A morte trágica de Juliana Marins, uma brasileira de 26 anos, enquanto aguardava resgate na trilha do vulcão Rinjani, na Indonésia, gerou uma onda de revolta nas redes sociais. A situação alarmante levantou questões sobre a negligência e o descaso das autoridades locais em relação ao resgate de turistas em áreas de risco.
Juliana ficou presa na trilha por cinco dias, durante os quais não recebeu nenhum tipo de mantimento essencial, como água, comida ou cobertores. Esse descaso foi amplamente criticado por brasileiros que, indignados, têm invadido os perfis oficiais da República da Indonésia nas redes sociais para expressar sua insatisfação. Frases como “A Indonésia não respeita os turistas” e “Não visitem a Indonésia” se tornaram comuns entre os comentários.

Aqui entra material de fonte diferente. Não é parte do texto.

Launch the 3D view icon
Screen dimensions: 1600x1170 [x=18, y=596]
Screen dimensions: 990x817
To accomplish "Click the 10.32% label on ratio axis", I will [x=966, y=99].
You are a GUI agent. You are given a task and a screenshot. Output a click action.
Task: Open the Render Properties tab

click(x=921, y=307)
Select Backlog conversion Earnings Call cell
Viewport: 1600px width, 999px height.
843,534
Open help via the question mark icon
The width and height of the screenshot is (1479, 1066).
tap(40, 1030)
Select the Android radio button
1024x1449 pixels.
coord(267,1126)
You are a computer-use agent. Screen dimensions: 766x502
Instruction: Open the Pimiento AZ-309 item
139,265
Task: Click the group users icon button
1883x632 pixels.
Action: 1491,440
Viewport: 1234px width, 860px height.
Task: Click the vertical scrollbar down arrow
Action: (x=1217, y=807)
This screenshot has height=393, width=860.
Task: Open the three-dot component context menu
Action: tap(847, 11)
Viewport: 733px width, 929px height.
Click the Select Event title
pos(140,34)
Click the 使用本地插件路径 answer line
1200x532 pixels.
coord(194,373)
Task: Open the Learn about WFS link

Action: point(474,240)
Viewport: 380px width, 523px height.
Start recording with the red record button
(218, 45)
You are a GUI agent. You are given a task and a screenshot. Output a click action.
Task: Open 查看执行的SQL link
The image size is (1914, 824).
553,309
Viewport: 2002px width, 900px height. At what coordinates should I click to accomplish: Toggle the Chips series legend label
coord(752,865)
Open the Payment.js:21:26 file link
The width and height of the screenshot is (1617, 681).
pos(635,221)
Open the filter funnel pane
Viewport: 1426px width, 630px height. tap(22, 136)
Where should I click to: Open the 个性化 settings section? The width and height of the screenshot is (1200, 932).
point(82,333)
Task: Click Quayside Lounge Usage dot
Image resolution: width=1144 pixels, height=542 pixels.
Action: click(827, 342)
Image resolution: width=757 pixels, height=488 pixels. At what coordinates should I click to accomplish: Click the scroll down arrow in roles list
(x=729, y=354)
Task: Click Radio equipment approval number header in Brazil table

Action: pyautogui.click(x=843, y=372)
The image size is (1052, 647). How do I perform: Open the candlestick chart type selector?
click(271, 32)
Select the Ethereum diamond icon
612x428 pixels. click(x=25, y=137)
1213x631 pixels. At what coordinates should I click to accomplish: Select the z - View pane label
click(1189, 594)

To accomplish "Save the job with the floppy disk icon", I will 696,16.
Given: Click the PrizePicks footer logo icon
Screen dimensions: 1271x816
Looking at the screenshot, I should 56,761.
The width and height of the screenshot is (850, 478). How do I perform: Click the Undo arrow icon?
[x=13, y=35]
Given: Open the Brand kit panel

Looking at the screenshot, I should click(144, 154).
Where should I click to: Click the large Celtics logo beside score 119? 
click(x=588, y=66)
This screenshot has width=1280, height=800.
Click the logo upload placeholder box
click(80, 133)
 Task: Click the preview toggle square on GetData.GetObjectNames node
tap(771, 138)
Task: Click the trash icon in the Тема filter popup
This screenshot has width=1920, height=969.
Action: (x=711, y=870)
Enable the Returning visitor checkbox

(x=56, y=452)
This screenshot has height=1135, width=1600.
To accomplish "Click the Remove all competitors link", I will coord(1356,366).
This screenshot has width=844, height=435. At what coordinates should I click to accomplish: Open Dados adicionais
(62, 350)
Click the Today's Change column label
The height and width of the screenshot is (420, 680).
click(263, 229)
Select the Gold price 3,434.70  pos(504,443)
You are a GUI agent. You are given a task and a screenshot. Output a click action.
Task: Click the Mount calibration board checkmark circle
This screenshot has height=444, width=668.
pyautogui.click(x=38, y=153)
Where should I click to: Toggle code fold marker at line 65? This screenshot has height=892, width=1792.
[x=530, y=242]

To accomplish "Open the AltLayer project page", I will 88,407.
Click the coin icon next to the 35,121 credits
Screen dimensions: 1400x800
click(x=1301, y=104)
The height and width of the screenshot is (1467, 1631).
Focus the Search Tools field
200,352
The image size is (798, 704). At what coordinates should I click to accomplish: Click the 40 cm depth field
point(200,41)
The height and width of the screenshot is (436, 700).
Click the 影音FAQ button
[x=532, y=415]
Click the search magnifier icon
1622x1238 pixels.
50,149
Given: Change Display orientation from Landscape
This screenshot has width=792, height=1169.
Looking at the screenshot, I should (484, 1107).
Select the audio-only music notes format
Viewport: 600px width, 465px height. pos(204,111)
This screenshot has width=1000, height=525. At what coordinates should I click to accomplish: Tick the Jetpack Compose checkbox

Um internauta expressou sua frustração: “Irresponsabilidade, descaso, incompetência e má vontade. Uma brasileira morreu e vocês não fizeram NADA! Sintam MUITA vergonha! Vocês, por meio do descaso, mataram uma cidadã brasileira, que morreu sozinha e com frio. Isso é um absurdo e revoltante!” Esses sentimentos refletem a indignação coletiva de muitos que acreditam que a resposta das autoridades indonésias foi inadequada e tardia.
A revolta é intensificada pelo fato de que, segundo os comentários, se a situação fosse inversa, com um turista indonésio enfrentando um problema semelhante no Brasil, o resgate teria sido tratado de forma muito mais rápida e eficiente. “Se algum de vocês caísse em um penhasco aqui no Brasil, ou acontecesse qualquer coisa, nós brasileiros já teríamos resgatado há muito tempo. Aqui no Brasil, todos somos solidários”, escreveu outro usuário, destacando a diferença na percepção de responsabilidade entre os dois países.
Além disso, a última publicação oficial do perfil institucional da Indonésia, feita há dois dias, já acumula mais de 14 mil comentários de brasileiros expressando sua indignação pela morte de Juliana. A repercussão nas redes sociais demonstra não apenas a dor pela perda de uma jovem vida, mas também uma crítica contundente à forma como os turistas são tratados em situações de emergência.
A tragédia de Juliana Marins serve como um alerta sobre a importância de garantir a segurança e o bem-estar dos turistas em locais de risco, além de ressaltar a necessidade de uma resposta mais eficaz das autoridades em situações críticas. O clamor por justiça e melhores condições de resgate continua a ressoar nas redes sociais, unindo pessoas em torno de uma causa comum.